Problem set:
**A)** Translate this sentence from the passage about local support groups into Spanish: "The meetings focus on “the resilience that comes out of vulnerability,” he says."
**B)** According to the passage about local support groups, how often does the loss and grief support group meet?
**C)** Reproduce the passage about local support groups from "Rogers says that, in" to "primetimersww.com and [email protected].".

Rogers says that, in a few short months, the discussion groups have “snowballed. Partnerships are developing, intergenerational opportunities are happening. It’s been an incredibly inspiring experience.” The meetings focus on “the resilience that comes out of vulnerability,” he says. “Our goal is that, after every conversation, we will leave empowered with positive thoughts.”

After all, “We need each other,” he says. “We all experience loss; we grieve in many ways for many things.”

The LGBTQ discussion group meets the second Wednesday of each month, and the loss and grief support group meets every Tuesday—both at the Sarasota Friendship Center at 1888 Brother Geenen Way. 

Come Together

Local Resources

Prime Timers Worldwide, a social group for gay and bisexual men 21 years and older, has a local chapter; primetimersww.com and [email protected].

Collected data:
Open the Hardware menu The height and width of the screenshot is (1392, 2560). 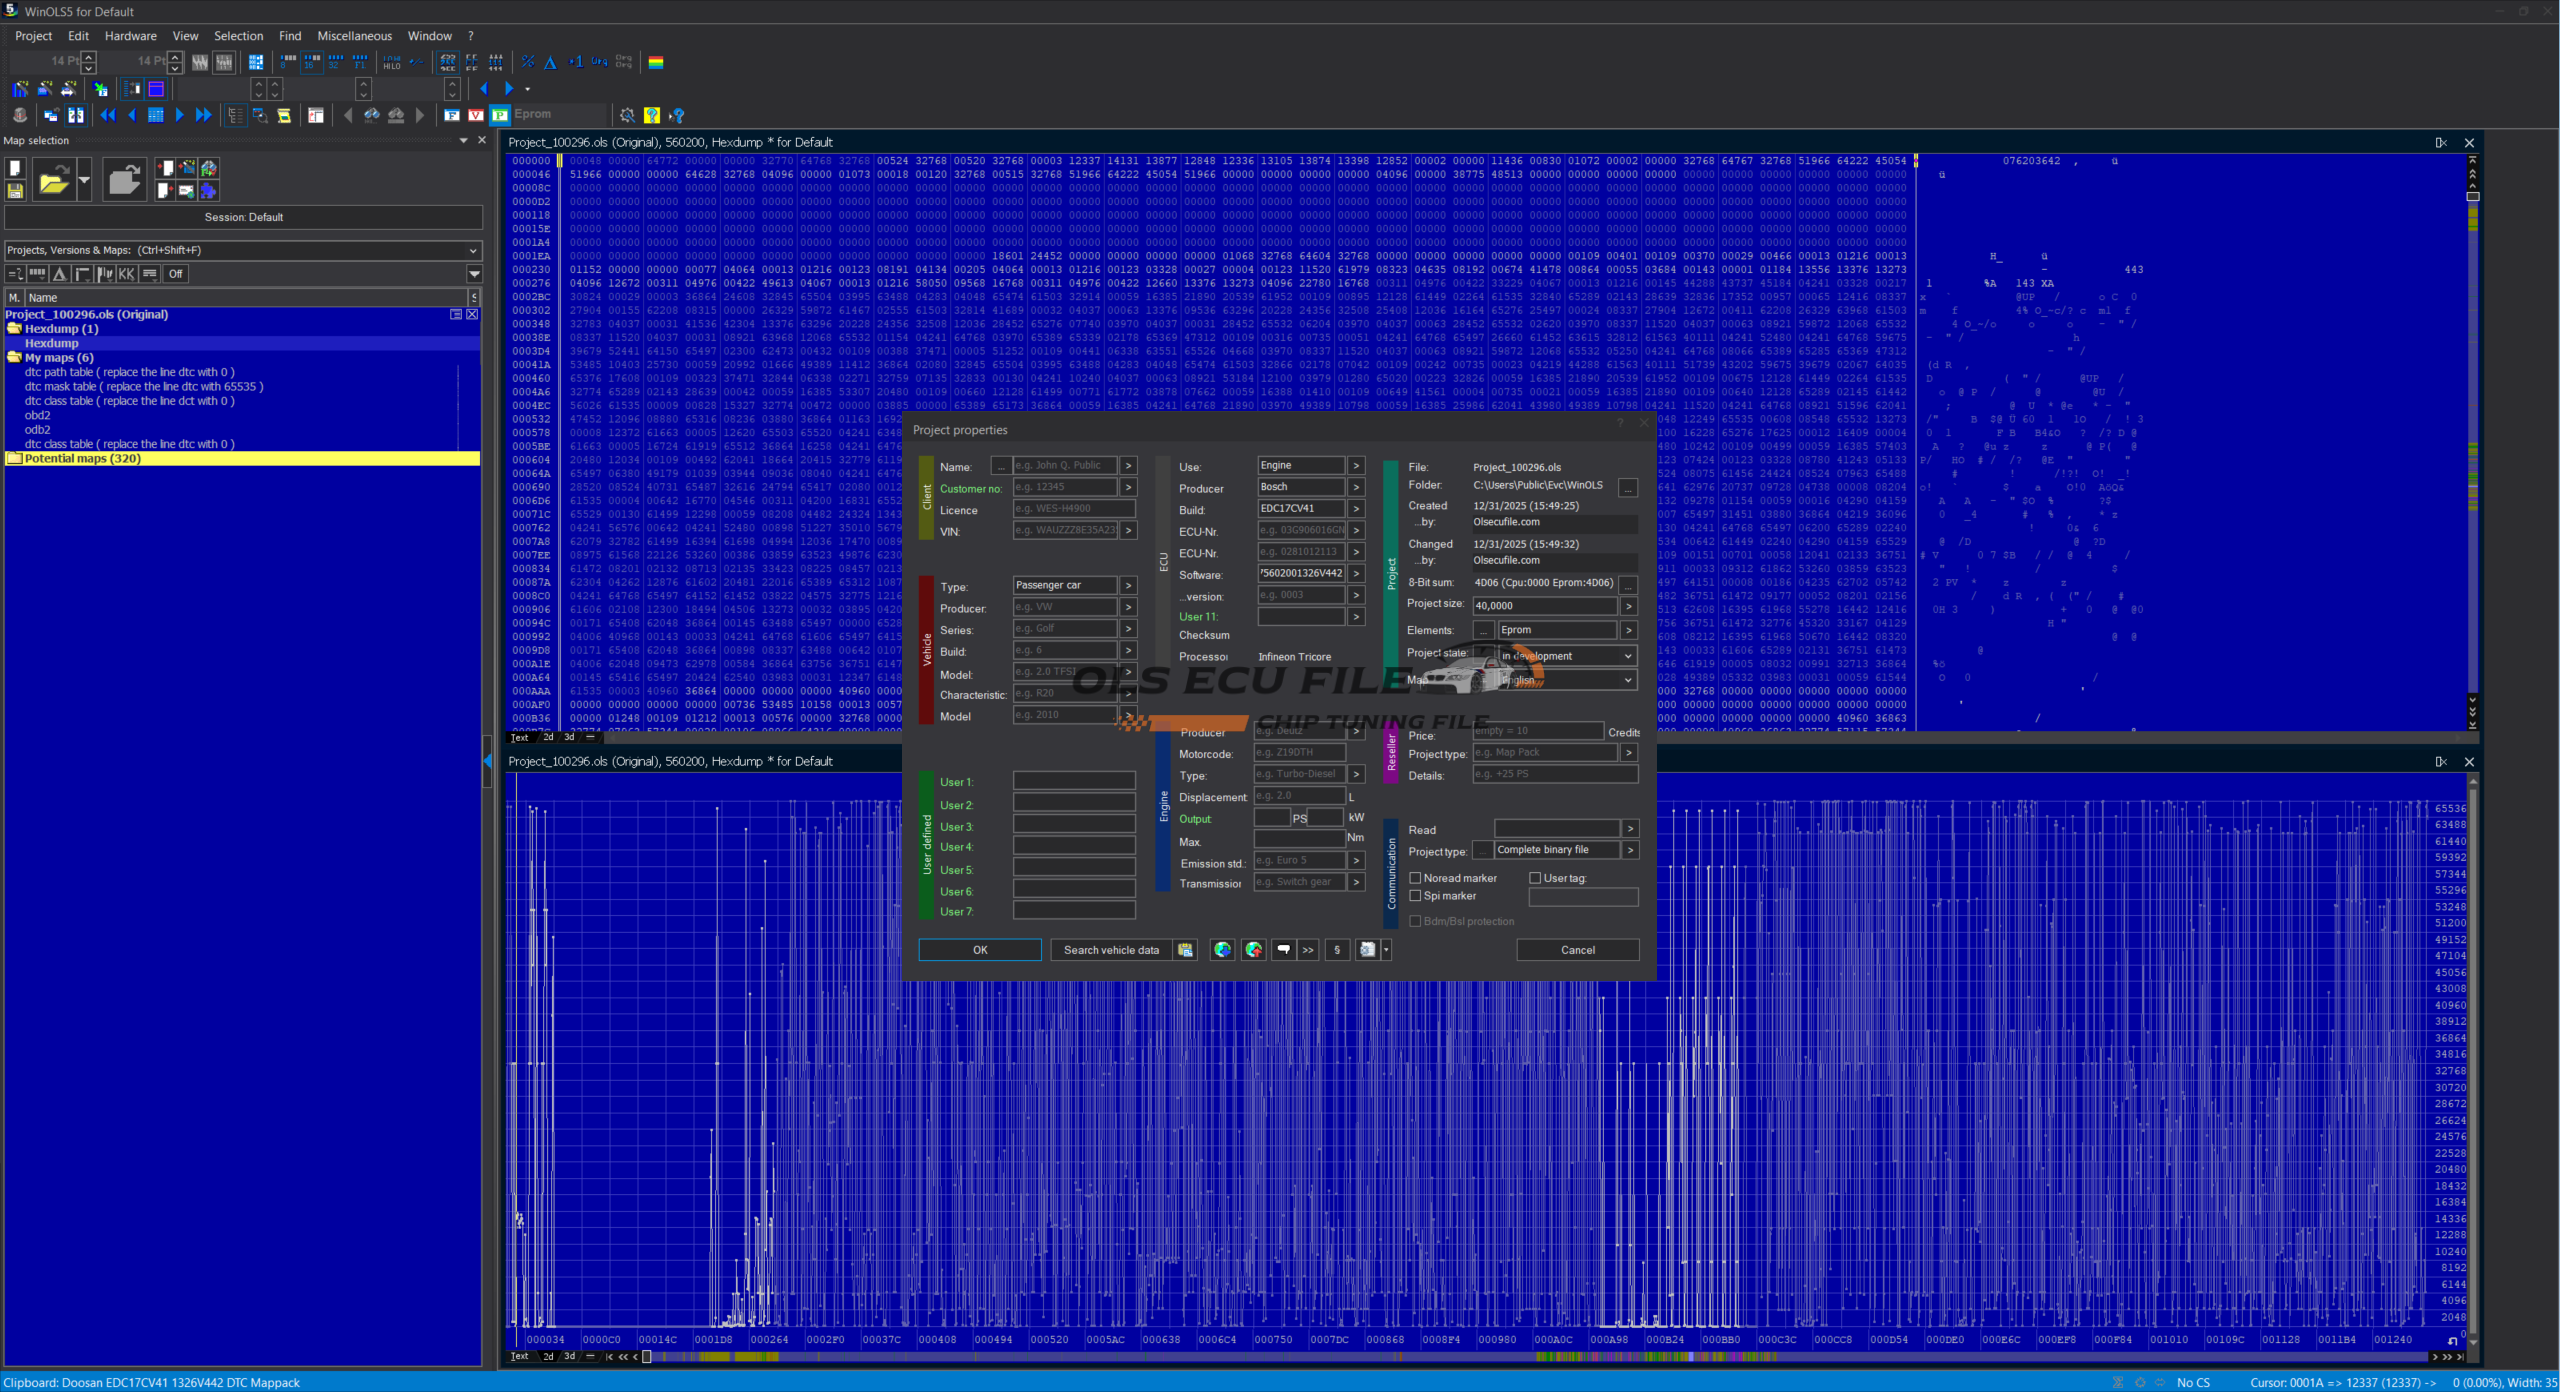(x=130, y=36)
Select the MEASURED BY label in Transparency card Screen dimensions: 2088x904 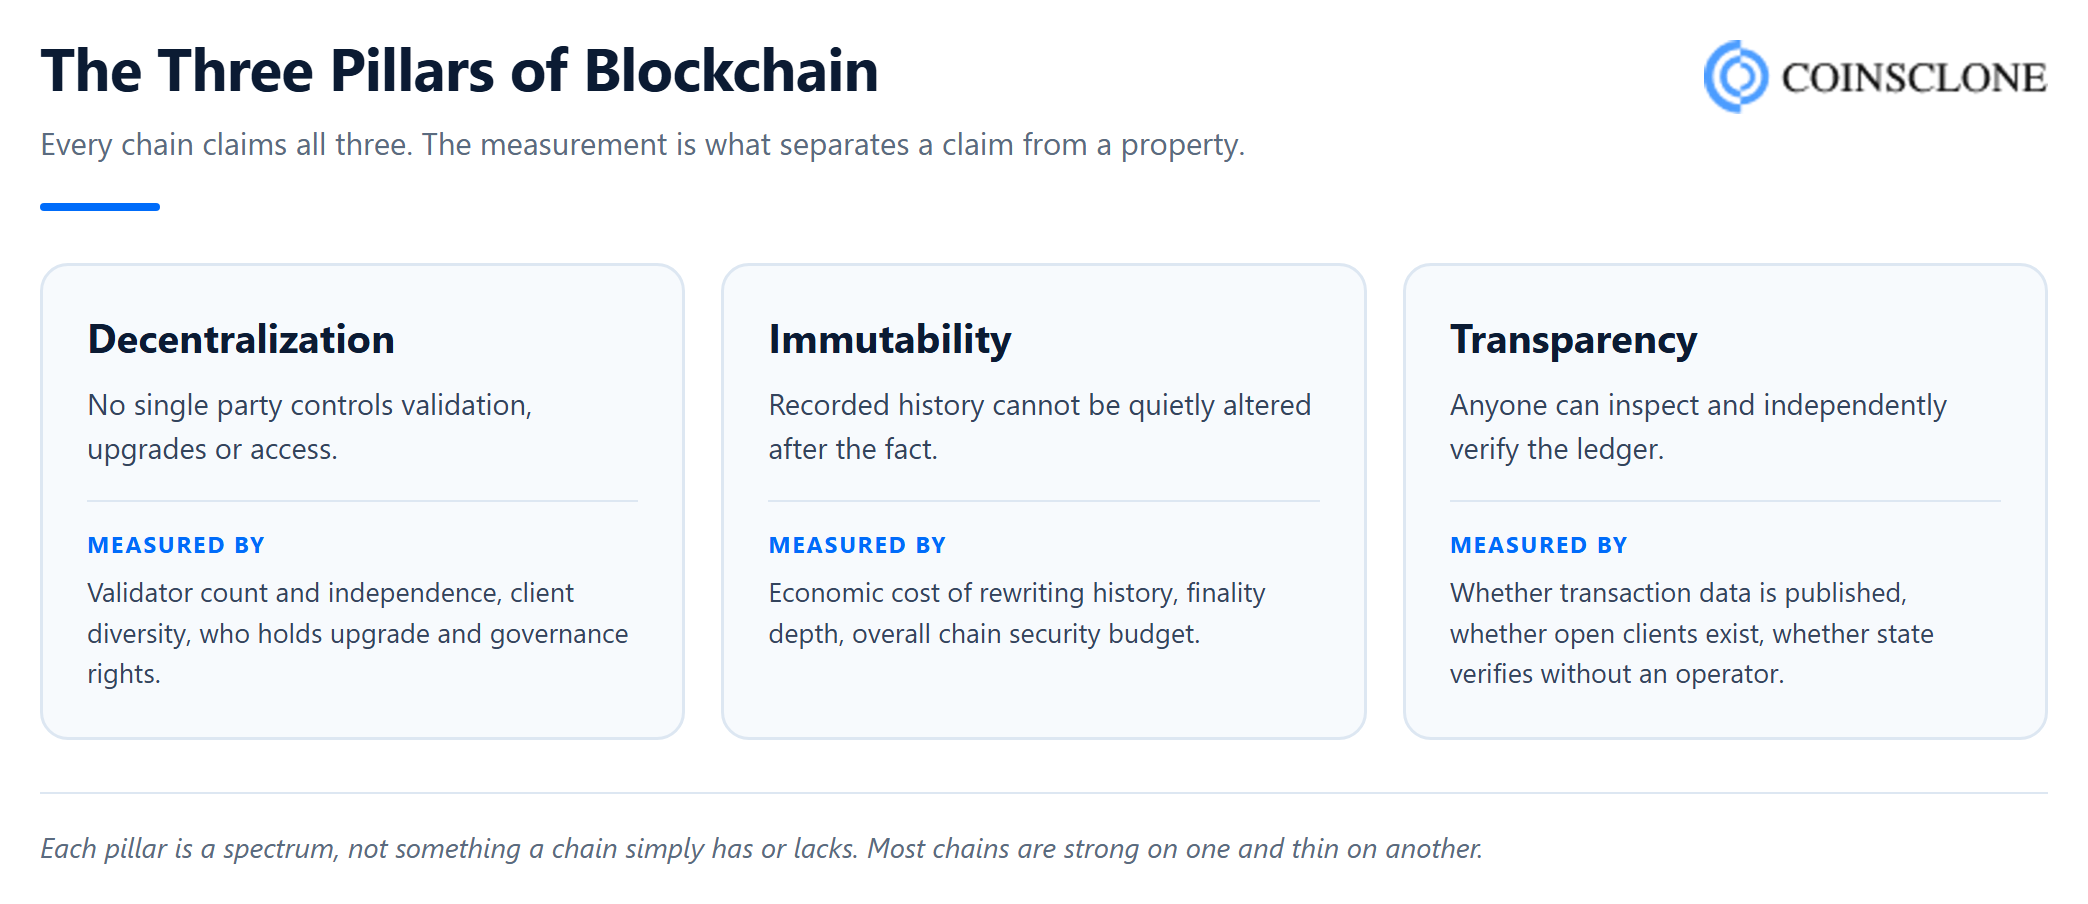coord(1539,545)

Final results:
**A)** Las reuniones se centran en «la resiliencia que surge de la vulnerabilidad», dice.

**B)** Every Tuesday.

**C)**
Rogers says that, in a few short months, the discussion groups have “snowballed. Partnerships are developing, intergenerational opportunities are happening. It’s been an incredibly inspiring experience.” The meetings focus on “the resilience that comes out of vulnerability,” he says. “Our goal is that, after every conversation, we will leave empowered with positive thoughts.”

After all, “We need each other,” he says. “We all experience loss; we grieve in many ways for many things.”

The LGBTQ discussion group meets the second Wednesday of each month, and the loss and grief support group meets every Tuesday—both at the Sarasota Friendship Center at 1888 Brother Geenen Way. 

Come Together

Local Resources

Prime Timers Worldwide, a social group for gay and bisexual men 21 years and older, has a local chapter; primetimersww.com and [email protected].